So we’re talking about number 2 today: applying for your own research funding to do your own project for a number of years in your early career period while hosted by a University. Often these fellowships require a faculty mentor or host and often it is very important that the proposed project aligns with the hosts interests and research so that the early career researcher can argue that they’re getting a leg up and in to the field. Thus it is strategically smart to pair up with someone in your field that already has research funding and propose a project that is different but builds. That way you can create a narrative of added value for both the postdoctoral project and the host’s project, and argue for mutually assured success. I point this out because I’ve got a big project launching in 2020 and if you have a parallel project idea, we might just match.

Now for the Fellowships from today. Do keep in mind there are quite a few other schemes like these and you should be all over all of them if you’ve got a competitive profile and idea.

Newton International Fellowships

https://www.thebritishacademy.ac.uk/newton-international-fellowships

For non-UK citizen early career researchers who don’t live in the UK to come to a UK institution for a 2 year project. Your project must be clearly defined and “mutually-beneficial” to the host researcher (which could possibly be me, depending). What does it pay? “Funding consists of £24,000 per annum for subsistence costs, and up to £8,000 per annum research expenses, as well as a one-off payment of up to £2,000 for relocation expenses.” So not a fortune, but liveable. Applications due 27 March. NOTE: there may be earlier internal deadlines at your host institution.

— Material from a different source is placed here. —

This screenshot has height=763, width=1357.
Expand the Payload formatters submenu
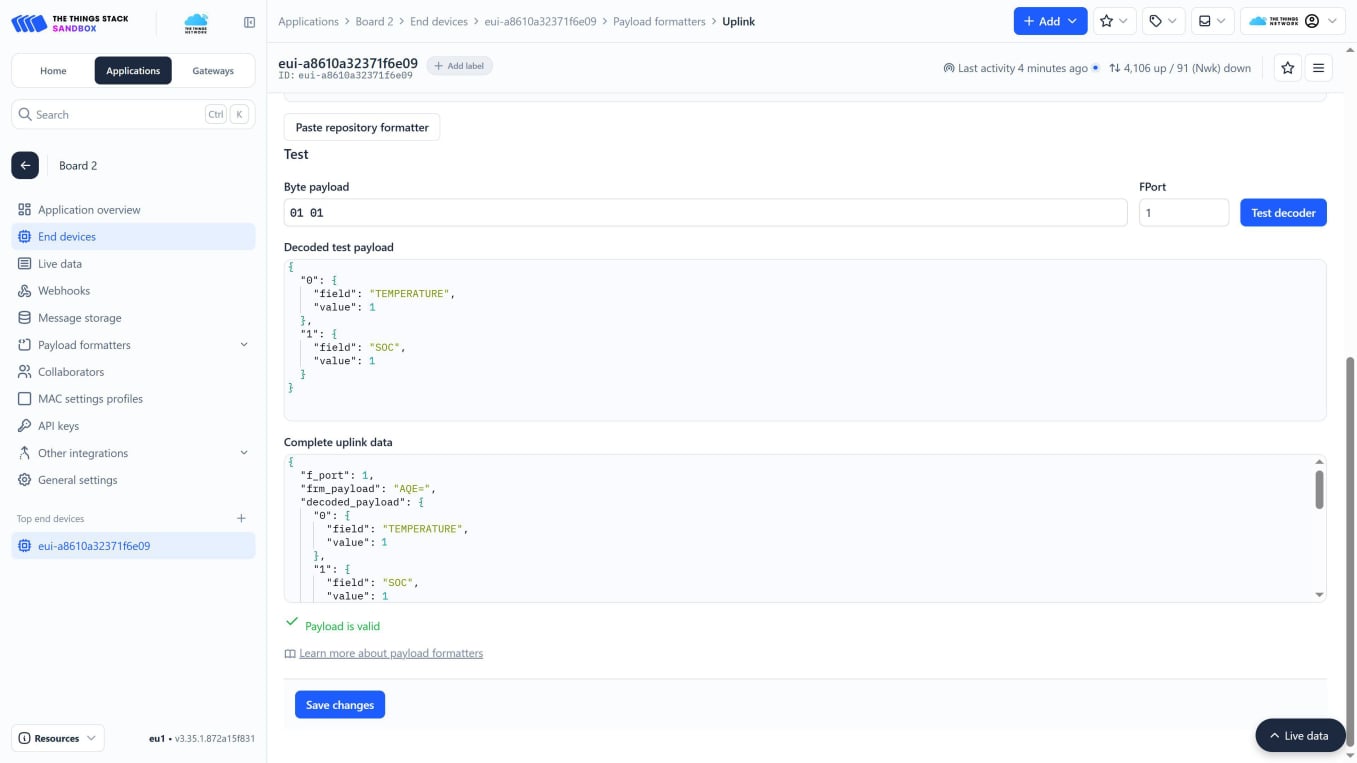(x=82, y=344)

UK Research and Innovation Future Leaders Fellowships

https://www.ukri.org/funding/funding-opportunities/future-leaders-fellowships/

For top early career researchers, particularly those who want to use the project to transition from being an ECR to an established researcher. This one is big money, big prestige. Initial funding is for 4 years, with a potential extension to 3 more years. I believe the pay is on the high lecturer pay scale. Full applications due on 30 May, but there is a series of earlier deadlines, both at UKRI and within the Uni you’d be applying through so get those on your calendar now.

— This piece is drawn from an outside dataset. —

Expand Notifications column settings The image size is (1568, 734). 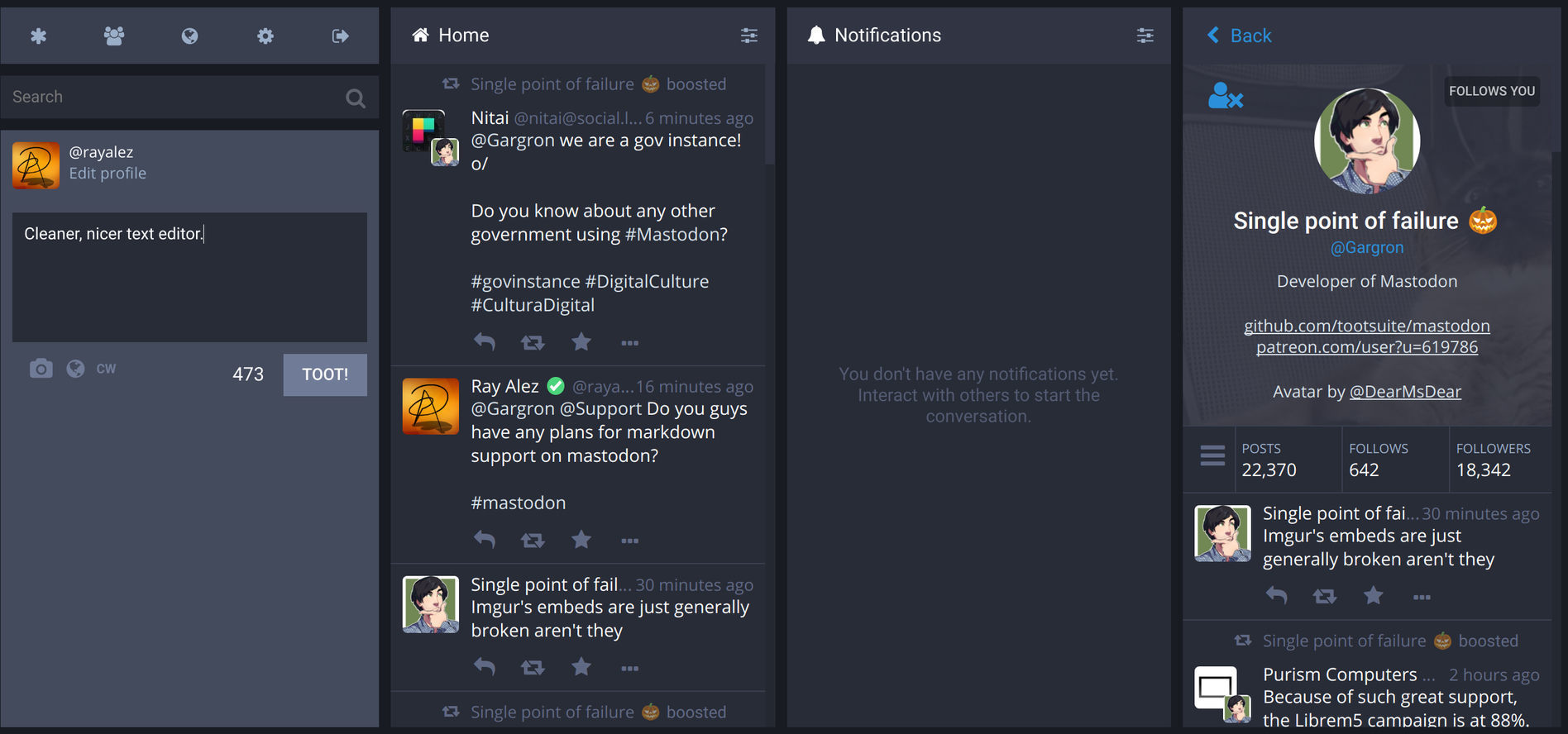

Leverhulme Early Career Fellowship

https://www.leverhulme.ac.uk/early-career-fellowships

This is the postdoctoral fellowship I was awarded back in 2012. They like interesting and innovative thinking. The proposal is one of the shortest out there, which is good or bad depending on how you think. They fund 3 years at lecturer pay, plus an additional several thousand pounds a year for research expenses. Everyone I know who has had a Leverhulme ended up with a permanent position and much success after it. You need a host/mentor person to apply. Application deadline is 28 February but there will be an internal deadline at the institution you are applying to so you need to find that out.